Top of Provided text
8.8 KiB
8.8 KiB
RECOVERY.md - Full Project Recovery Guide
Creator-only document. Do not ship to buyers.
Version: 1.6 Last updated: April 28, 2026
If the project is ever lost, this guide plus the source ZIP is enough to rebuild it 100%.
1. What's in the Project
project-root/
├── README.md
├── BUSINESS.md # Creator only
├── TECHNICAL.md # Creator only
├── DECISIONS.md # Creator only - locked criteria, rationale, GUI framework decision
├── USER-GUIDE.md # Ships to buyers
├── RECOVERY.md # Creator only (this file)
│
├── scripts/ # The 9 .py source files (CLI entry points)
Bottom of Provided text
» Exercise goal
Please explain, from the recovery guide above, why this guide should be kept together with the source ZIP.
Top of Collected data
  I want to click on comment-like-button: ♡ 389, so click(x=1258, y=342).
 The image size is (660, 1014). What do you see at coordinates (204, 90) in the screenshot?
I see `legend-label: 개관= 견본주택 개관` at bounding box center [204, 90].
Bottom of Collected data
» Final answer
If the project is ever lost, this guide plus the source ZIP is enough to rebuild it 100%.